[Source records]
============

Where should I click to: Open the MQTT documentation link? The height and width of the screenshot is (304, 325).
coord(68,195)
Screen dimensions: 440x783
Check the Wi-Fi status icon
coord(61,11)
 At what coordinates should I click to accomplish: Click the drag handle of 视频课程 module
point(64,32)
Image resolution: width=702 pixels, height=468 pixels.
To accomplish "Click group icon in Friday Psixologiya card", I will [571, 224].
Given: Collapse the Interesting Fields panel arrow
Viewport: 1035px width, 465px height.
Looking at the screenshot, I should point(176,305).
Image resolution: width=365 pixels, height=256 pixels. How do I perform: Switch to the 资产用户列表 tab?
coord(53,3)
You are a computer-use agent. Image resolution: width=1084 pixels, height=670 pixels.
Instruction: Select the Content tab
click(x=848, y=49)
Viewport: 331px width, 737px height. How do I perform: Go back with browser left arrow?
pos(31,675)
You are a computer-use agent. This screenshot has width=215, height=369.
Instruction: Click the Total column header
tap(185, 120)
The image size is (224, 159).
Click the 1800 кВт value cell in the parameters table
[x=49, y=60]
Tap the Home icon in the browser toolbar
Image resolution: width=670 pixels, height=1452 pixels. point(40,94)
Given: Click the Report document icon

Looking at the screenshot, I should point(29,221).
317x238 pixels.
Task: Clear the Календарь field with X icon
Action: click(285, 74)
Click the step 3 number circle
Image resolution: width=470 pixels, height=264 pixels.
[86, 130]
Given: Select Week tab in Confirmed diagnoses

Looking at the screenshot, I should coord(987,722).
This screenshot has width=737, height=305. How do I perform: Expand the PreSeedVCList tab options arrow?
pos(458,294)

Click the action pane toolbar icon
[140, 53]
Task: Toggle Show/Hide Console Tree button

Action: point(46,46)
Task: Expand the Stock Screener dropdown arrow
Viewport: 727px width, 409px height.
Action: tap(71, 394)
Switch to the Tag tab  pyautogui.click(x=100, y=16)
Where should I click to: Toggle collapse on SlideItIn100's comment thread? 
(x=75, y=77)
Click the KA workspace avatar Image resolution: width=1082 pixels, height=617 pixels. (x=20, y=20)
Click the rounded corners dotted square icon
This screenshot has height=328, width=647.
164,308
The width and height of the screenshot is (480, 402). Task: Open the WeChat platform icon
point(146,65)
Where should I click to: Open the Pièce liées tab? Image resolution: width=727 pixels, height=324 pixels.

============

• What you have to do: Recast the listing above as a two-column Markdown table headed "No." and "Line". Give each nonblank line its own row, numbered in order, and omit blank lines.

• Exercise answer:
| No. | Line |
|---|---|
| 1 | Where should I click to: Open the MQTT documentation link? The height and width of the screenshot is (304, 325). |
| 2 | coord(68,195) |
| 3 | Screen dimensions: 440x783 |
| 4 | Check the Wi-Fi status icon |
| 5 | coord(61,11) |
| 6 |  At what coordinates should I click to accomplish: Click the drag handle of 视频课程 module |
| 7 | point(64,32) |
| 8 | Image resolution: width=702 pixels, height=468 pixels. |
| 9 | To accomplish "Click group icon in Friday Psixologiya card", I will [571, 224]. |
| 10 | Given: Collapse the Interesting Fields panel arrow |
| 11 | Viewport: 1035px width, 465px height. |
| 12 | Looking at the screenshot, I should point(176,305). |
| 13 | Image resolution: width=365 pixels, height=256 pixels. How do I perform: Switch to the 资产用户列表 tab? |
| 14 | coord(53,3) |
| 15 | You are a computer-use agent. Image resolution: width=1084 pixels, height=670 pixels. |
| 16 | Instruction: Select the Content tab |
| 17 | click(x=848, y=49) |
| 18 | Viewport: 331px width, 737px height. How do I perform: Go back with browser left arrow? |
| 19 | pos(31,675) |
| 20 | You are a computer-use agent. This screenshot has width=215, height=369. |
| 21 | Instruction: Click the Total column header |
| 22 | tap(185, 120) |
| 23 | The image size is (224, 159). |
| 24 | Click the 1800 кВт value cell in the parameters table |
| 25 | [x=49, y=60] |
| 26 | Tap the Home icon in the browser toolbar |
| 27 | Image resolution: width=670 pixels, height=1452 pixels. point(40,94) |
| 28 | Given: Click the Report document icon |
| 29 | Looking at the screenshot, I should point(29,221). |
| 30 | 317x238 pixels. |
| 31 | Task: Clear the Календарь field with X icon |
| 32 | Action: click(285, 74) |
| 33 | Click the step 3 number circle |
| 34 | Image resolution: width=470 pixels, height=264 pixels. |
| 35 | [86, 130] |
| 36 | Given: Select Week tab in Confirmed diagnoses |
| 37 | Looking at the screenshot, I should coord(987,722). |
| 38 | This screenshot has width=737, height=305. How do I perform: Expand the PreSeedVCList tab options arrow? |
| 39 | pos(458,294) |
| 40 | Click the action pane toolbar icon |
| 41 | [140, 53] |
| 42 | Task: Toggle Show/Hide Console Tree button |
| 43 | Action: point(46,46) |
| 44 | Task: Expand the Stock Screener dropdown arrow |
| 45 | Viewport: 727px width, 409px height. |
| 46 | Action: tap(71, 394) |
| 47 | Switch to the Tag tab  pyautogui.click(x=100, y=16) |
| 48 | Where should I click to: Toggle collapse on SlideItIn100's comment thread?  |
| 49 | (x=75, y=77) |
| 50 | Click the KA workspace avatar Image resolution: width=1082 pixels, height=617 pixels. (x=20, y=20) |
| 51 | Click the rounded corners dotted square icon |
| 52 | This screenshot has height=328, width=647. |
| 53 | 164,308 |
| 54 | The width and height of the screenshot is (480, 402). Task: Open the WeChat platform icon |
| 55 | point(146,65) |
| 56 | Where should I click to: Open the Pièce liées tab? Image resolution: width=727 pixels, height=324 pixels. |